* _Rows from a collection_
******************************

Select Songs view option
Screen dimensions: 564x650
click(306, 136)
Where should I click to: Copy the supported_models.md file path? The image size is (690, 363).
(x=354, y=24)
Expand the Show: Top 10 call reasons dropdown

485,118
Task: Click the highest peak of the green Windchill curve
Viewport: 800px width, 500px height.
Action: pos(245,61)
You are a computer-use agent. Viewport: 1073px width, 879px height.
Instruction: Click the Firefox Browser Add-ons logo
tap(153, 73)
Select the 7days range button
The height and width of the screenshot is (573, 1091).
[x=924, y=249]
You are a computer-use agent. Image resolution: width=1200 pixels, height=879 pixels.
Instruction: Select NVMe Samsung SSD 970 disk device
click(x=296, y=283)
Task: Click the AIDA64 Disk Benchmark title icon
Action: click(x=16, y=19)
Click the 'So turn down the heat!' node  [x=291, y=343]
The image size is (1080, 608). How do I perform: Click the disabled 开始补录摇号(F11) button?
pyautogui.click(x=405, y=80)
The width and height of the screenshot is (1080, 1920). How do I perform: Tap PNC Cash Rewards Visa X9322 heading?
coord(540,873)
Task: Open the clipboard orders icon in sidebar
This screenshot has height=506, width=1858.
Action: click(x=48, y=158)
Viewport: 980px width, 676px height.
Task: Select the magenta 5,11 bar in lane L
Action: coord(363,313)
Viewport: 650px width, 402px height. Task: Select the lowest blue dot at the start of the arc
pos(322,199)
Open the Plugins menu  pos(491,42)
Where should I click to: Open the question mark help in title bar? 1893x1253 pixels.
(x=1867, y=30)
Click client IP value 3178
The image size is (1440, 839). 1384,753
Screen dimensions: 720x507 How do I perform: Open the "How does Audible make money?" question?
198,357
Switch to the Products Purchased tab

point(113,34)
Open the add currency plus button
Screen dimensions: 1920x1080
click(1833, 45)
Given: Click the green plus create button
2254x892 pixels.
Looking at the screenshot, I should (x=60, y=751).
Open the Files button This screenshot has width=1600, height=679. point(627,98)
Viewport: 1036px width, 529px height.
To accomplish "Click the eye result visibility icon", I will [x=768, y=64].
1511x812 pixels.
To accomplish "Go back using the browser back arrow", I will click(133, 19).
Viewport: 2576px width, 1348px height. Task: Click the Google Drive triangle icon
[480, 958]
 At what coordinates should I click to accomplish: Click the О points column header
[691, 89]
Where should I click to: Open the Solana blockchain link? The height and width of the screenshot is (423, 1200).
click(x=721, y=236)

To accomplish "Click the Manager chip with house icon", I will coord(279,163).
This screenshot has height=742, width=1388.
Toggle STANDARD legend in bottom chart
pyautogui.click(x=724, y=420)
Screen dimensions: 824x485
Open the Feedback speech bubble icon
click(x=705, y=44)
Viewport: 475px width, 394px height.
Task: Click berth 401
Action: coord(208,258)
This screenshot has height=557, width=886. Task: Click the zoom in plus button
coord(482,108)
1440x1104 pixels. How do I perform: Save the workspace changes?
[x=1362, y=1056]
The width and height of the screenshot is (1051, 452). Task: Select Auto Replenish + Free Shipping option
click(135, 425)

******************************

* _Goal_
Retype the rows above without changes, beginning at the line that contains "Open the Plugins" and ending after the line that contains "Looking at the".

* _Solution to the problem_
Open the Plugins menu  pos(491,42)
Where should I click to: Open the question mark help in title bar? 1893x1253 pixels.
(x=1867, y=30)
Click client IP value 3178
The image size is (1440, 839). 1384,753
Screen dimensions: 720x507 How do I perform: Open the "How does Audible make money?" question?
198,357
Switch to the Products Purchased tab

point(113,34)
Open the add currency plus button
Screen dimensions: 1920x1080
click(1833, 45)
Given: Click the green plus create button
2254x892 pixels.
Looking at the screenshot, I should (x=60, y=751).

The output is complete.